The FDA declined to comment on ongoing litigation. The Trump transition team did not respond to a request for comment prior to the inauguration, and the White House could not be reached on Tuesday.
One of the core features of the amended lawsuit is framing the FDA’s removal of in-person dispensing rules as a matter of states’ rights. The FDA removed the in-person requirement in 2021 and made the rule permanent in 2023. Laws in Kansas, Missouri and Idaho vary in their restrictiveness against mifepristone prescriptions.
“The FDA actions created a 50-state abortion drug mailing economy, undermining state abortion laws,” the plaintiffs wrote in their amended complaint. All three of Trump’s nominations to the Supreme Court in his first term voted in favor of overturning
Roe v.

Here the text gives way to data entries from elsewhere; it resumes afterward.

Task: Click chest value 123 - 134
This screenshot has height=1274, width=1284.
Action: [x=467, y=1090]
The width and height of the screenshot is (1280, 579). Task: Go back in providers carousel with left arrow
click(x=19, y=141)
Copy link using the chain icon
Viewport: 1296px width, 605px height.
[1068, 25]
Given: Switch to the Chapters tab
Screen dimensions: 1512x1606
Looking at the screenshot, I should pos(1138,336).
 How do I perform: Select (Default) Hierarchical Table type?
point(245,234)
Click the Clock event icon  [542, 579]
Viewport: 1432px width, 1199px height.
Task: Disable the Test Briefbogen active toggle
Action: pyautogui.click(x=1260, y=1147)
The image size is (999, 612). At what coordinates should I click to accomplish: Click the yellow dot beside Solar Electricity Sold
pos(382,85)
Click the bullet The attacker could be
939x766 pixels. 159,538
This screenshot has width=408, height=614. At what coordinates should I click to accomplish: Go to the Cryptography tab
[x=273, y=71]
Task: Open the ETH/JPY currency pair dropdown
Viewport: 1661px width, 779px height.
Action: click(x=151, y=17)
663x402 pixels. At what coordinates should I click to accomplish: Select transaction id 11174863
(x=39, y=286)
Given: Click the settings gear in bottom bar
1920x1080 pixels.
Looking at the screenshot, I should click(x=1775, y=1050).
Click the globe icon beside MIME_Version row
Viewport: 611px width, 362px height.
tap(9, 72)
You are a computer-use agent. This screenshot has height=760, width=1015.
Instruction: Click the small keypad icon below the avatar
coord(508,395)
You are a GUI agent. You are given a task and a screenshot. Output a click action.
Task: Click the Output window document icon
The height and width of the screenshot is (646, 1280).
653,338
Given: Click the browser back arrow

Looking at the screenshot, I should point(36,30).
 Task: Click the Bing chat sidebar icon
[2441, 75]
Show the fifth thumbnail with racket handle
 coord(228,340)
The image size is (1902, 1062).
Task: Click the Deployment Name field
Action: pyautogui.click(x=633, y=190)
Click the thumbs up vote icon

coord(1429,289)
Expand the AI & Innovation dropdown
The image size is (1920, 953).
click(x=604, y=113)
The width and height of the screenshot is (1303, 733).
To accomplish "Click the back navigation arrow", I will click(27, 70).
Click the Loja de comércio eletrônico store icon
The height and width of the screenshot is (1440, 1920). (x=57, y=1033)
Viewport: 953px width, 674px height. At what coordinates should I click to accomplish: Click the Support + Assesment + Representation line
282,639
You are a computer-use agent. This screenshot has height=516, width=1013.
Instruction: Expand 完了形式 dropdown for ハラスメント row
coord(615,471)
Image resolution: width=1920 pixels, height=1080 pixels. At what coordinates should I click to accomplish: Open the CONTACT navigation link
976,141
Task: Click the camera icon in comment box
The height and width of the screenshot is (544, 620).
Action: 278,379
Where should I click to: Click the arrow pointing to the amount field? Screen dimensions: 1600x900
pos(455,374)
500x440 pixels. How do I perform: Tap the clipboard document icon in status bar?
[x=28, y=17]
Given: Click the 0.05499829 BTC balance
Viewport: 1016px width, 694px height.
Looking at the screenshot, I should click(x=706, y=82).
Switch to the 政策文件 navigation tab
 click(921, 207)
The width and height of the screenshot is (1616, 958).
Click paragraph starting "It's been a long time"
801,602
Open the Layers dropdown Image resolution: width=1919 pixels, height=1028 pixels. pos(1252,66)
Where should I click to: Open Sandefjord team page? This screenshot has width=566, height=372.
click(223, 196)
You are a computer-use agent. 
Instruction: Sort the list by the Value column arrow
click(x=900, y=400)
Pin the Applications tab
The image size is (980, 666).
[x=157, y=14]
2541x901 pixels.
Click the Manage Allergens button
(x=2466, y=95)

Wade
, which became a rallying cry for Democrats in political races across the country.
It’s unlikely to just be Republican attorneys general who challenge the FDA, Zablocki said. States in favor of preserving or expanding abortion access could also sue, as 12 did in 2023, arguing that mifepristone rules should be further relaxed to increase access.
“The question in my mind is, is the FDA going to look at these cases more holistically and develop a broader strategy, rather than kind of a whack-a-mole attempt at addressing each of these cases as they spring alive,” Zablocki said.
The previous mifepristone case drew condemnation from hundreds of biotech executives and investors, who signed on to an open letter condemning a 2023 decision from Judge Matthew Kacsmaryk of the Northern District of Texas, which overturned the approval of mifepristone. Both BIO and PhRMA
subsequently cheered
the case’s dismissal by the Supreme Court last year, saying it was a win for regulatory consistency that drug developers rely on.
Neither group immediately responded to a request for comment on the new lawsuit.